Nous n’oserions dire qu’en peignant Phèdre consumée par son fatal amour, M. Cabanel nous ait donné une de ces images définitives sur lesquelles, de longtemps, il serait dangereux de revenir. Et cependant, par delà Racine, il a voulu remonter jusqu’à Euripide pour nous montrer, dans son déchaînement sans mesure, la violence de cette passion aussi funeste à celle qui y cède qu’à celui qui y résiste. Sans doute il y a dans la sombre expression du visage de Phèdre et dans la fixité de son regard quelque chose de l’inertie inconsciente d’un être butté contre une pensée unique et désormais incapable de se reprendre.
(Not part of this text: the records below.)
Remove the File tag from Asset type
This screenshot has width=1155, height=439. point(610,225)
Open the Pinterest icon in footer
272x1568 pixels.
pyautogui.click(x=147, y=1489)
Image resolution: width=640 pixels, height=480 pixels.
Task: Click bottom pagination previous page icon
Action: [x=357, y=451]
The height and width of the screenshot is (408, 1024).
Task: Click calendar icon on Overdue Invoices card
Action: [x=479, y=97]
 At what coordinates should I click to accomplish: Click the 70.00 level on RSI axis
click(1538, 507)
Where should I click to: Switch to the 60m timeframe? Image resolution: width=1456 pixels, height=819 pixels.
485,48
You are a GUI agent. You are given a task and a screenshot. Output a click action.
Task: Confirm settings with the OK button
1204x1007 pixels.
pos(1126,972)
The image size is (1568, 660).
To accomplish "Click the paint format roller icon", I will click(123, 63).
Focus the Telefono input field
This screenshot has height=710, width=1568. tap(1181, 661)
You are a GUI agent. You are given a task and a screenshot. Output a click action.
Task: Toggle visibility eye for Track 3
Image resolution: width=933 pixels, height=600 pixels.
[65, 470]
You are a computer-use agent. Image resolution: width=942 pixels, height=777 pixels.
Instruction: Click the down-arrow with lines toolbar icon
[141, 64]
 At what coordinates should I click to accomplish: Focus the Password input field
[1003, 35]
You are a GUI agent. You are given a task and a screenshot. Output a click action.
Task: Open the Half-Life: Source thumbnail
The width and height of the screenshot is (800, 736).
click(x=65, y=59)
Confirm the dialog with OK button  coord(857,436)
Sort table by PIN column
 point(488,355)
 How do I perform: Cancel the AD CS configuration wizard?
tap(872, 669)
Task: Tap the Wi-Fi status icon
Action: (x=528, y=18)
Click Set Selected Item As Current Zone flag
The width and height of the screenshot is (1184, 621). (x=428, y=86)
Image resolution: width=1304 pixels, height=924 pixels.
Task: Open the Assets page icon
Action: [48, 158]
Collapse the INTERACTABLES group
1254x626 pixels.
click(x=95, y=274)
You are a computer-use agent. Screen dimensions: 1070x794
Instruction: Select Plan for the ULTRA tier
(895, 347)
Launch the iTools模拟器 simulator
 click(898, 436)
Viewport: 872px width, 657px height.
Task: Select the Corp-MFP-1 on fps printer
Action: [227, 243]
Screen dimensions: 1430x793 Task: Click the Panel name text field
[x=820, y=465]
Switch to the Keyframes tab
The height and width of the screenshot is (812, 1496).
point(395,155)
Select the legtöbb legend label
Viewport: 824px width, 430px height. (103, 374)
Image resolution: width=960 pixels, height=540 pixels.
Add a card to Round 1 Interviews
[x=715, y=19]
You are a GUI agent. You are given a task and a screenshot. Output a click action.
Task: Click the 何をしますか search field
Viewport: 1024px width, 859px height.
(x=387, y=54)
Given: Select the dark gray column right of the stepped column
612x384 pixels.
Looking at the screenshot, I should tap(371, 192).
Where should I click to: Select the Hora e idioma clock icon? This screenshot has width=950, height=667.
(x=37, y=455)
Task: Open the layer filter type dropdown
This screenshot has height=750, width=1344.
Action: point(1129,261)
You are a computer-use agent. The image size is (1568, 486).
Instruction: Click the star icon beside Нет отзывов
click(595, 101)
Mais c’est la seule poésie que M. Cabanel ait empruntée à Euripide. A défaut des éloquences de la couleur, à défaut du pathétique que devait suggérer une pareille donnée, nous pouvions espérer, du moins, ce goût sévère, ce choix et cette pureté de formes qu’évoquent forcément aussi les souvenirs de l’art antique. M. Cabanel nous offre une peinture indécise et lâchée qui ne saurait faire illusion sur le manque de style de sa composition. « L’art de peindre est peut-être plus indiscret qu’aucun autre, » a dit excellemment Fromentin. L’absence de modelé dans le torse de Phèdre, les molles et peu séantes indications de sa poitrine, le dessin incorrect de la main qu’elle laisse pendre, trahissent trop clairement ici l’indifférence de l’artiste pour son œuvre, et quand, nous essayons de nous dédommager de ces négligences avec le portrait qu’a également exposé M. Cabanel, nous y trouvons malheureusement, avec une couleur encore plus effacée, des négligences au moins pareilles.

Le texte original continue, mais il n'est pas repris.